# Excerpt provided

━━━━━━━━━━━━━━━━━━━━━━━━━━━━━━

Single by Koda Kumi

from the album Trick
- B-side: "Winter Bell"
- Released: December 24, 2008
- Genre: J-pop, pop
- Length: 4:58
- Label: Rhythm Zone
- Songwriter: Koda Kumi

Koda Kumi singles chronology
| "Taboo" (2008) | "Stay with Me" (2008) | "It's All Love!" (2009) |

Music video
- "Stay with Me" on YouTube

= Stay with Me (Koda Kumi song) =

"Stay with Me" (stylized as stay with me) is the forty-second single by Japanese R&B/pop artist Koda Kumi. It charted at No. 1 on the Oricon Weekly charts and remained on the charts for nine weeks. This became the first time Kumi released two consecutive No. 1 singles, whereas her previous single, "Taboo," also charted at number one.

The single was released in both CD and CD+DVD, with limited editions of both. A version was also released exclusively for her fan club.

==Information==
stay with me is Japanese singer-songwriter Koda Kumi's forty-second single. It debuted at No. 1 on Oricon, making it her sixth number-one single and the first time in her career to have released two number-one singles back-to-back, whereas Taboo had also charted at No. 1. The single remained on the Oricon charts for nine weeks.

stay with me was described as a "winter love ballad" by her official site. Limited editions of the single featured an orgel version of stay with me, a poster and a draw card, similar to that of Taboo.

This was also the second time one of her singles received an exclusive release for her fan club. Those editions included a poster, but also gave the buyers the option of a mirror or mousepad with the fan club CD picture on it.

━━━━━━━━━━━━━━━━━━━━━━━━━━━━━━

# Your tasks
a) Answer these questions using the "Stay with Me" article above, one answer per line and marked the same way:
(i) On what date was the single released?
(ii) For how many weeks did the single remain on the Oricon charts?
(iii) Besides a poster, what could buyers of the fan club edition choose to receive?
b) Translate this sentence from the "Stay with Me" article above into French: "The single was released in both CD and CD+DVD, with limited editions of both."
c) Proceed with the article on the song "Stay with Me" above, writing on from its final sentence.

━━━━━━━━━━━━━━━━━━━━━━━━━━━━━━

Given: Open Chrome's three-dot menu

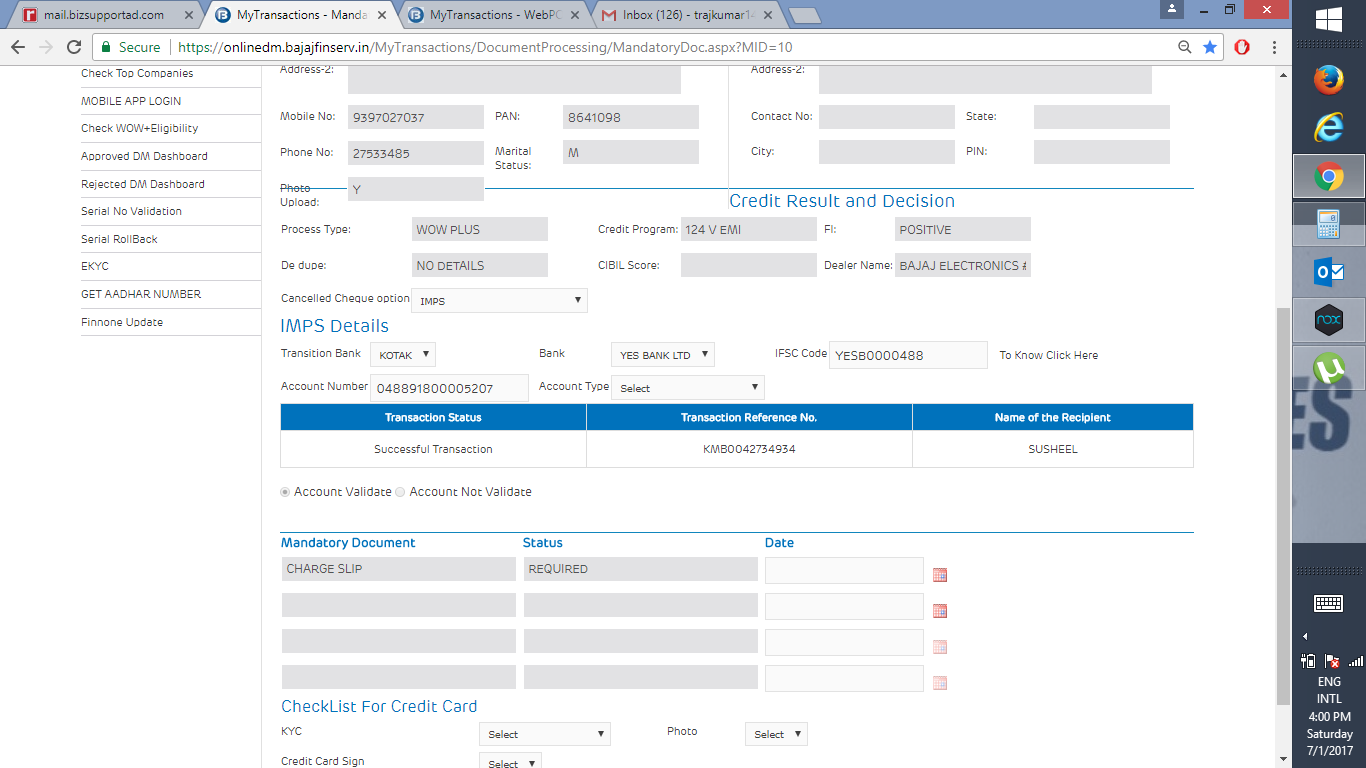Looking at the screenshot, I should coord(1274,47).
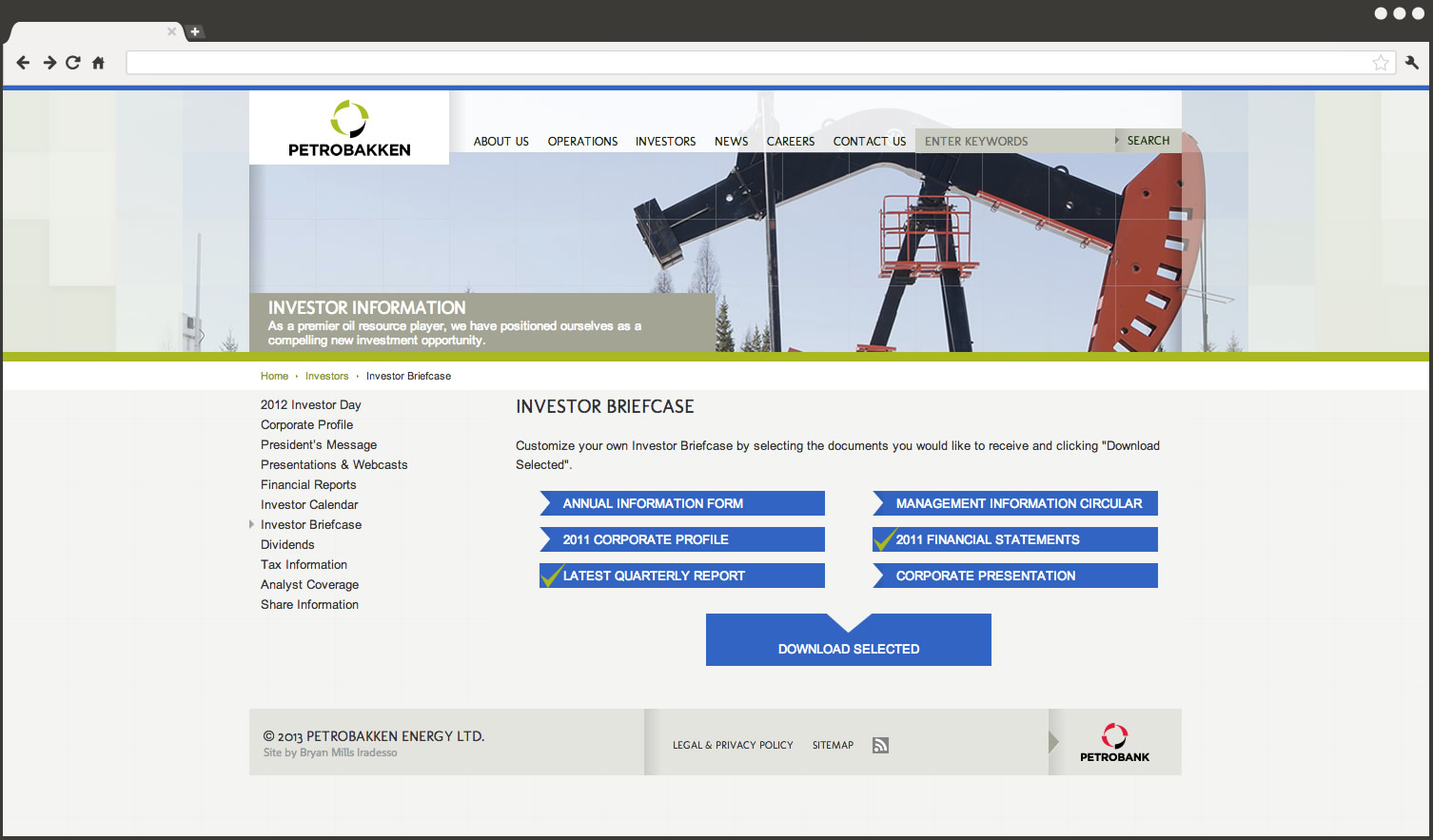Select Annual Information Form document
Image resolution: width=1433 pixels, height=840 pixels.
[x=681, y=503]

━━━━━━━━━━━━━━━━━━━━━━━━━━━━━━

# Final results
a)
(i) December 24, 2008
(ii) Nine weeks
(iii) A mirror or a mousepad with the fan club CD picture on it

b) Le single est sorti à la fois en CD et en CD+DVD, avec des éditions limitées pour chacun des deux formats.

c)
The single contained one b-side, Winter Bell. This was a more upbeat song and carried an overall Christmas-time feel with signature bells being heard in the song's opening and during the song's chorus.

The single is certified Gold by RIAJ for shipment of 100,000 copies.

==Packaging==
stay with me was released in three editions:

- CD: contains four musical tracks.
- CD [Fan Club Edition]: contains two musical tracks, poster and choice of a mirror or mouse pad.
- CD+DVD: contains four musical tracks, music video and making video.

Limited editions of the CD and CD+DVD versions came with a poster and the bonus "orgel version" of stay with me.

==Promotional Advertisements==
stay with me was used in advertisements for au LISMO and Sony Ericsson in Japan.

==Music video==
The music video for stay with me carried a theme similar to her 2006 single Yume no Uta/Futari de..., most notably futari de... for the visuals. The video also centered around the use of a cellphone, much like the aforementioned single.

The video carried a story of a woman, played by Kumi, who was having conflicting feelings over a love interest after a fight. She goes to the train station, which was shown to be the place they first met, and sends a photo via cellphone to her partner. Throughout the video, she envisions him arriving and continually checks her phone awaiting his response. After waiting for what is presumed to be an allotted amount of time, she leaves the platform and goes to sit outside. A message then sends to her phone, which reads, "I want to start over . . . I love you." She looks up to see her partner and he runs to her.

==Track list==
(Source)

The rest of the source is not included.